„Gepumpt“ oder warum Oralsex krank macht

Jeden Tag wiederholen wir ständig, dass Rauchen schädlich ist und zu allen möglichen Krebsarten führt und dass es an der Zeit ist, auf einen gesünderen Lebensstil umzusteigen. Raucher können jedoch gleichermaßen auf der Seele derjenigen stehen, die ihren Oralsex genießen. In den USA sagten Ärzte, dass Menschen, die eine „verspielte Zunge“ bevorzugen, ein 22-mal höheres Risiko haben, an Kehlkopfkrebs zu erkranken. Und das ist 22-mal mehr im Vergleich zu Rauchern und ungesunden Menschen.
Der enge Kontakt zwischen der Mundschleimhaut und den Genitalien ist zweifellos angenehm. Wir sollten jedoch Phänomene wie das humane Papillomavirus nicht vergessen. Fast jeder Mensch in der modernen Gesellschaft hat einen kleinen Anteil daran, was jedoch keine schnelle Entwicklung der Krankheit verspricht.

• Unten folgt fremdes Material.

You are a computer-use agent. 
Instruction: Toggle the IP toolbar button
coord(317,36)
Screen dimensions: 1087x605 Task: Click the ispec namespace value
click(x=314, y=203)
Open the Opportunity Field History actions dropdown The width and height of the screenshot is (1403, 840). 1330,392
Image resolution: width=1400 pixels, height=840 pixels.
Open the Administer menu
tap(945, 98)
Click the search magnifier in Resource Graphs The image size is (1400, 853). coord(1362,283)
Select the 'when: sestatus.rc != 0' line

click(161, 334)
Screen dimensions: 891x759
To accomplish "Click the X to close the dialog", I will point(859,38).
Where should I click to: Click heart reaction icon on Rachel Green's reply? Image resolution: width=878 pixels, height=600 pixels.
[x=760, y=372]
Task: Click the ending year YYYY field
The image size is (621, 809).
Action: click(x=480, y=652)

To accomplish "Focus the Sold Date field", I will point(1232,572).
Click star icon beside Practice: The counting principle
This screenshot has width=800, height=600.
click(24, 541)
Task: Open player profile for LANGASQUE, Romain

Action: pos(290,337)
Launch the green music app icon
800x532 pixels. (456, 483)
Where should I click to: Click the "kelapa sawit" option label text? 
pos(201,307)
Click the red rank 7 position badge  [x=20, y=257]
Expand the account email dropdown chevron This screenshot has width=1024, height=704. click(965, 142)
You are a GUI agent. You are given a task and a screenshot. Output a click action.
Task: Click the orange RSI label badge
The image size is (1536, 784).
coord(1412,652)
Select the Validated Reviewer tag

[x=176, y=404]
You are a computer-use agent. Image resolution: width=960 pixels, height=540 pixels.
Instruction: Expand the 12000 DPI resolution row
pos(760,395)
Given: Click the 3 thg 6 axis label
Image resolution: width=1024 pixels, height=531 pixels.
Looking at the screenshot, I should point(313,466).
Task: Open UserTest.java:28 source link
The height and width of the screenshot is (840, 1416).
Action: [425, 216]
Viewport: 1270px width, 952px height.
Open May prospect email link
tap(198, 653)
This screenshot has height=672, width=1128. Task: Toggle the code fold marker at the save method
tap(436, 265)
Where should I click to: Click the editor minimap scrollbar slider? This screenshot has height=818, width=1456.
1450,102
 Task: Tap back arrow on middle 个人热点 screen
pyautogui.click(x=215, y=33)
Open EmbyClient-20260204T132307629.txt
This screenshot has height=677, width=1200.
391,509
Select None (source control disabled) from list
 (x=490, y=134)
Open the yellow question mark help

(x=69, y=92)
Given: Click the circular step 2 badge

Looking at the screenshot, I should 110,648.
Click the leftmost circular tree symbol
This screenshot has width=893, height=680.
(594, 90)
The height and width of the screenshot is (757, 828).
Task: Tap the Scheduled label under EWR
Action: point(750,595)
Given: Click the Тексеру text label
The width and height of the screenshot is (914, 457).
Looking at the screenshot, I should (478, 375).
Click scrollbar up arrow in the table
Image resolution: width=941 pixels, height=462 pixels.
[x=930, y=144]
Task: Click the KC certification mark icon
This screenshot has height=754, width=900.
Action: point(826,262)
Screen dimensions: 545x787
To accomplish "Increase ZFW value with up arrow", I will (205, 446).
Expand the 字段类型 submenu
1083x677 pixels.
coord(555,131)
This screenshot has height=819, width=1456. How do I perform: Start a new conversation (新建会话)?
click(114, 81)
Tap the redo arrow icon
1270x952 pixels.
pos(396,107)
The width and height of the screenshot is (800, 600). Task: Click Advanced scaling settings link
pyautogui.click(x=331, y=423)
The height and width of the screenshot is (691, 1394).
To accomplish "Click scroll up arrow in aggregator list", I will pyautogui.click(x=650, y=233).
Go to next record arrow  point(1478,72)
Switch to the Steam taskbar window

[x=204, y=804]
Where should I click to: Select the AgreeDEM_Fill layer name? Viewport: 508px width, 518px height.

Oralsex kann jedoch zum Auslöser schwerwiegender Komplikationen in Form von bösartigen Neubildungen an Gaumen, Kehlkopf, Mandeln und Sprache werden. Ein markantes Beispiel dafür ist Bruce Dickinson, Leadsänger von Iron Maiden. Aufgrund seiner Krankheit liebt er die Selbstgefälligkeit der Frauen in Bezug auf verbale Hilfe.
Lesen Sie auch: Warum Oralsex gesundheitsgefährdend ist: Die Antwort der Ärzte
Viele Paare praktizieren Oralsex, um ihr Intimleben aufzupeppen. Gleichzeitig halten viele diese Art der Liebkosung für absolut ungefährlich.
👅 Halsschmerzen und weiße Zunge nach Oralsex. Klinischer Fall Nr. 1045

Fellatio und Cunnilingus sind fast schon ein fester Bestandteil des Liebesspiels. Für viele ist ein solches Vorspiel die einzige Möglichkeit, sexuelle Spannungen abzubauen. Aber manchmal lohnt es sich, sich zu fragen: Ist der Orgasmus wirklich so wichtig, wenn er auf Kosten einer möglicherweise tödlichen Krankheit geht? Oder Sie können alternative Wege finden, um im Bett Befriedigung zu finden, die möglicherweise nicht so schlimme Folgen haben.